88 percent of smartphone users use social media apps. Given that an incredible 95 percent of Canadian use social media, that is perhaps unsurprising. However, it also tells us a little more about how we use social media, as well as how we use our phones. Facebook is the most used social media platform, followed by Twitter.  

Just hold that thought for a moment and glance down at the category of apps with the second greatest reach. This is messaging apps, of which Facebook Messenger is right up near the top.  

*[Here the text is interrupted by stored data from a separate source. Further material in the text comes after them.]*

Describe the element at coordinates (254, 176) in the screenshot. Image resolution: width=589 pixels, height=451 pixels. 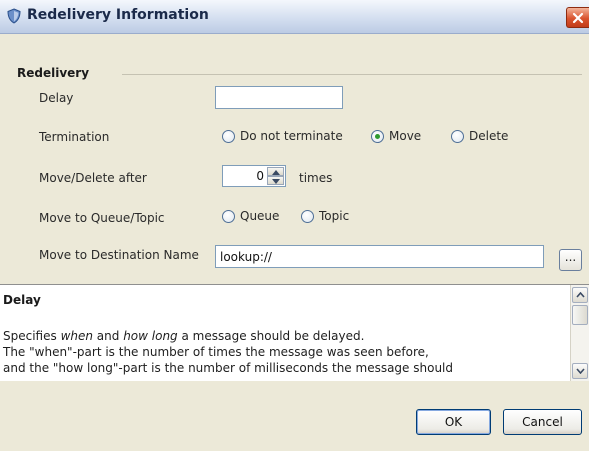
I see `times-stepper: 0` at that location.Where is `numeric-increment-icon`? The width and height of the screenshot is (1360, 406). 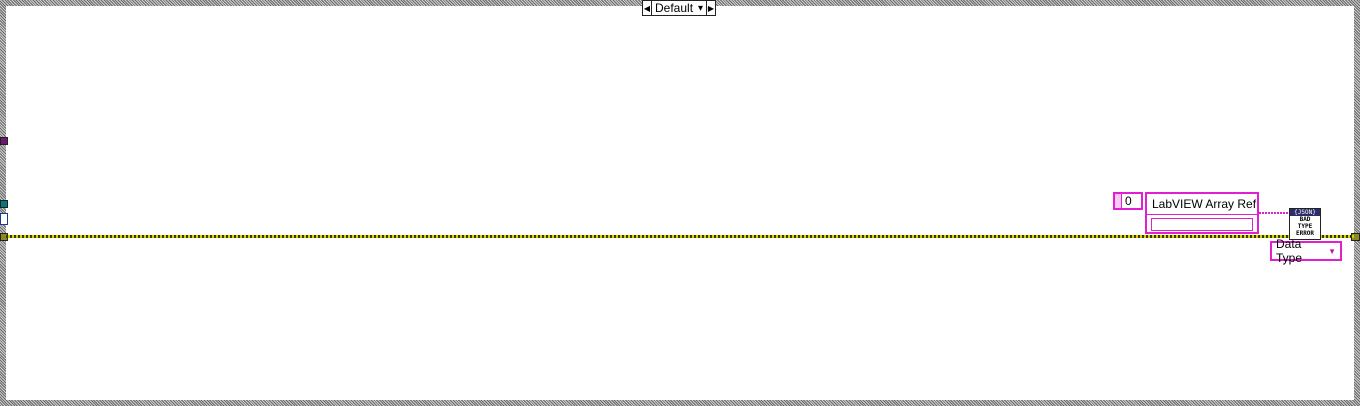
numeric-increment-icon is located at coordinates (1118, 201).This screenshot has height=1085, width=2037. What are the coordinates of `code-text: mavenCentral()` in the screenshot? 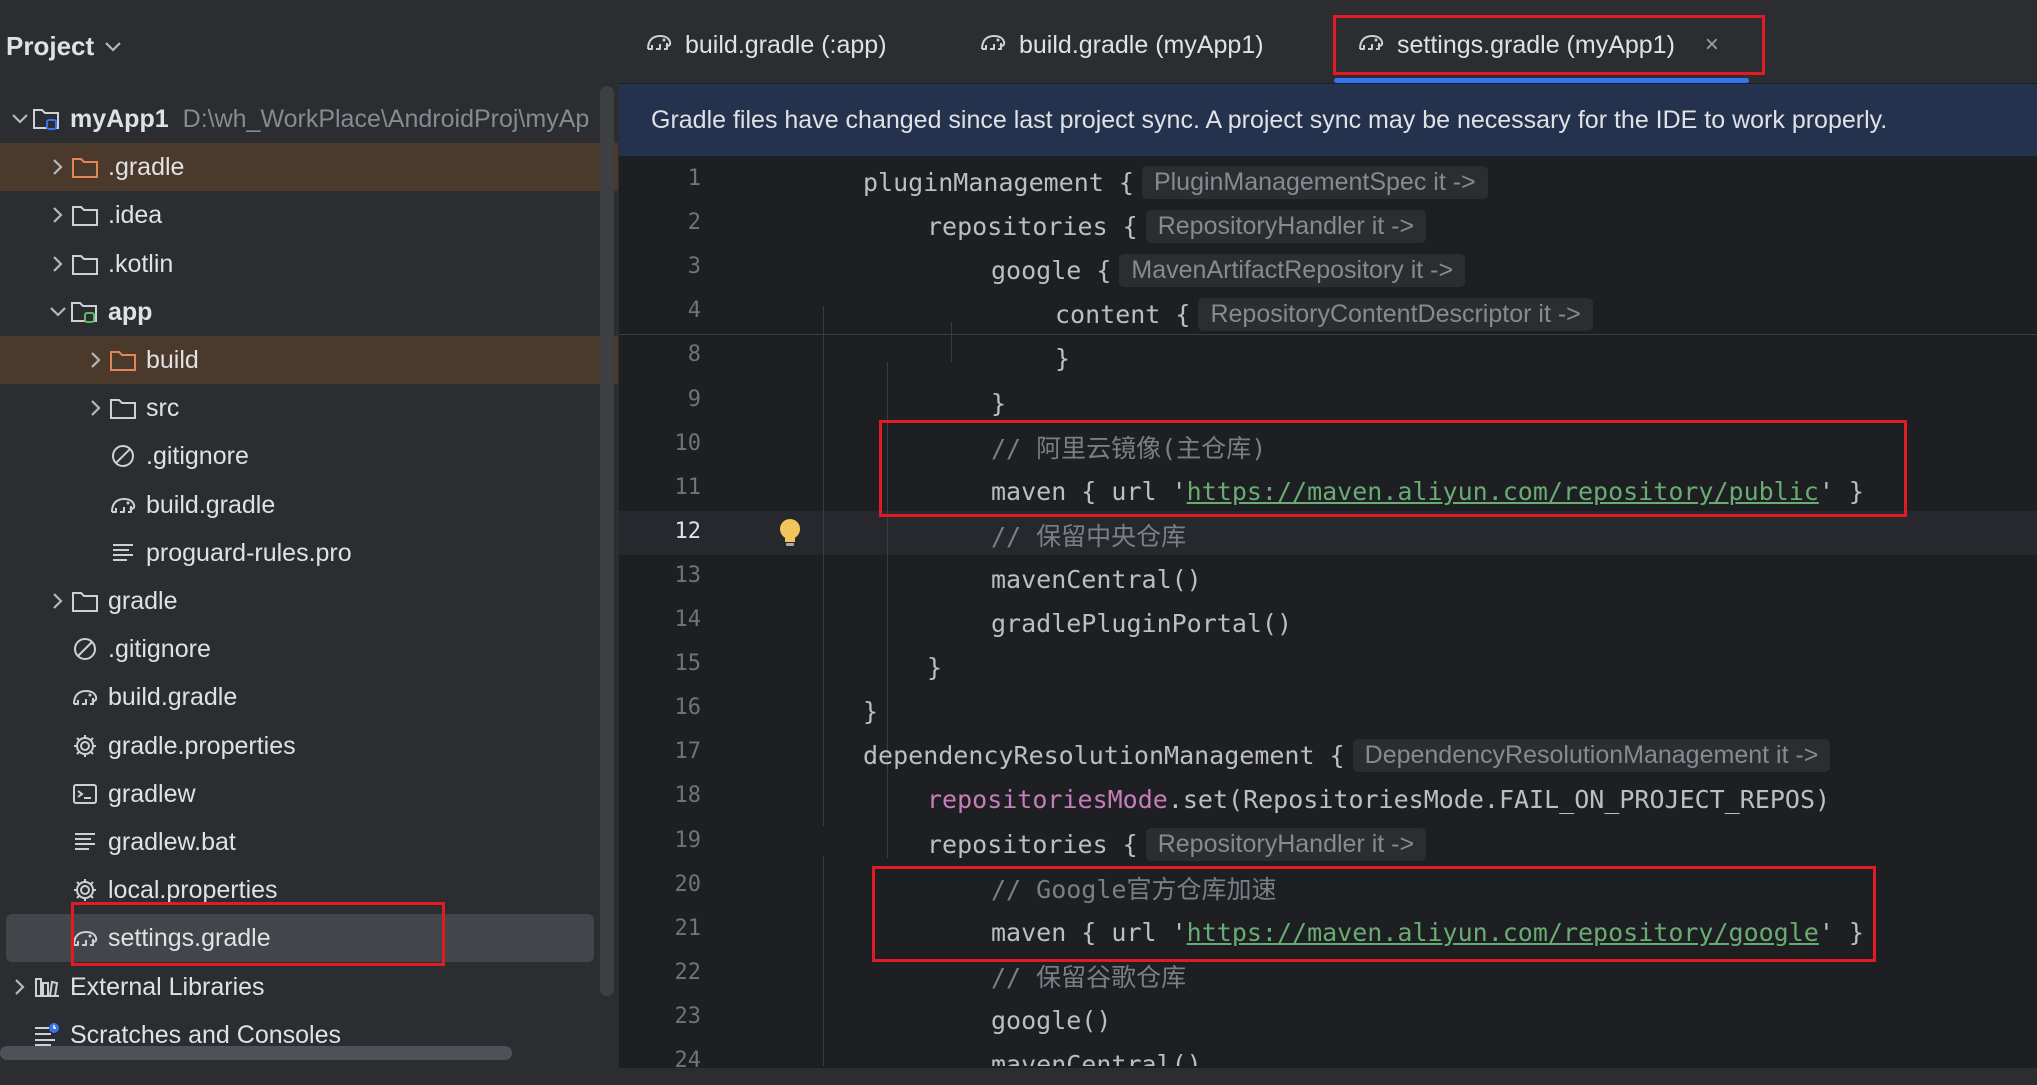 It's located at (1096, 579).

Looking at reach in this way is immediately giving us more rounded insights than simply listing apps by category. What we can conclude from those top two categories combined is that we mostly use our phones for staying in touch with our friends, family and acquaintances. That sounds right, it is almost comforting, an affirmation that a phone is still a phone at heart. What is very different compared with the pre smartphone age is how we do it. Not through voice calls not through texting – but at the same time, using a combination of media including voice, text, video and more. 

Entertainment and video 

Here, we are talking about apps like YouTube, Netflix and Disney+. These speak volumes about the way we consume entertainment in 2022. Prior to the mobile age, it was all about bigger screens, surround sound speakers and being immersed in what you are watching. Today there is still a place for that sort of experience. Indeed, there are plenty of heated discussions online about whether it is “right” to watch a full movie on your smartphone, but the point is people do it – and it’s becoming increasingly common.  

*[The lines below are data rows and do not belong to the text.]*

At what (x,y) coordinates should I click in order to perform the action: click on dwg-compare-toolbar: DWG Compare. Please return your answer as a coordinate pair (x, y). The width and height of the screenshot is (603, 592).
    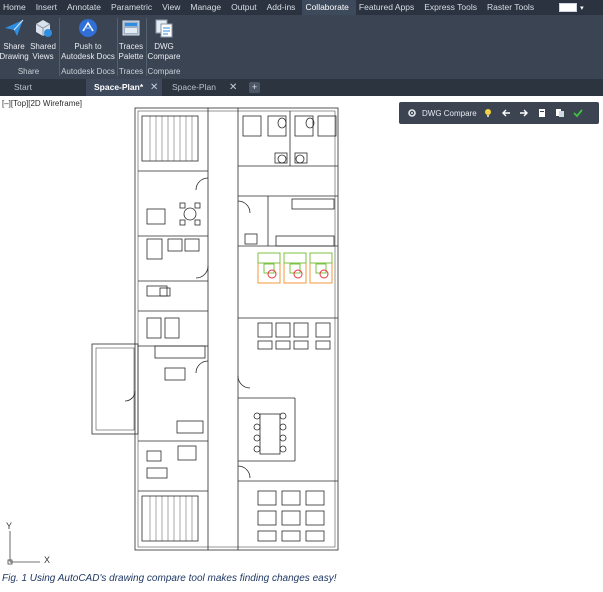
    Looking at the image, I should click on (499, 113).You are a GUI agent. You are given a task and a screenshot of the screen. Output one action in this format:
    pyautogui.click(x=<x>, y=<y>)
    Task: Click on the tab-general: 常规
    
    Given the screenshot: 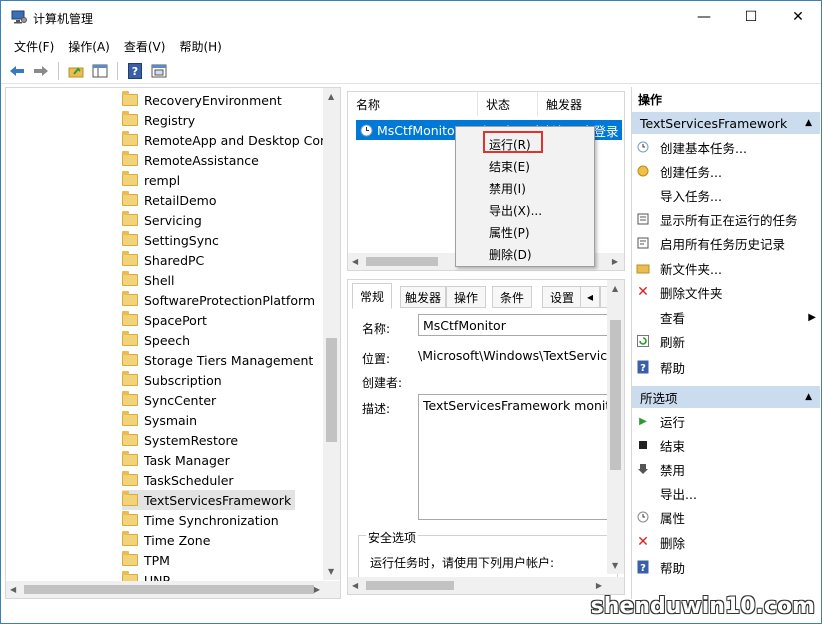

It’s also fair to point out that the majority of entertainment and video content that is being enjoyed by more than 70 percent of smartphone users is not feature films but shorter video content. In other words, the stereotypical cat videos are as important a part of cyberspace as they have ever been. 

Map apps have 70% reach 

In fourth place come maps, with 70 percent reach. Banking and shopping apps are the only other types of apps that are used by more than half of smartphone users. We can essentially call these utility functions, and one good map app on a smartphone instantly renders the old SatNav market obsolete. What’s more, it is as useful when you out on foot or even planning an overseas adventure.  

There’s a common perception that smartphones have changed our lives. When it comes down to it, we use them partly to carry out some the functions of other tech like a TV or laptop. But by far the most common purpose is for staying in touch with friends and family. Smartphone apps just give us more varied ways of doing so than the telephones on which they are built.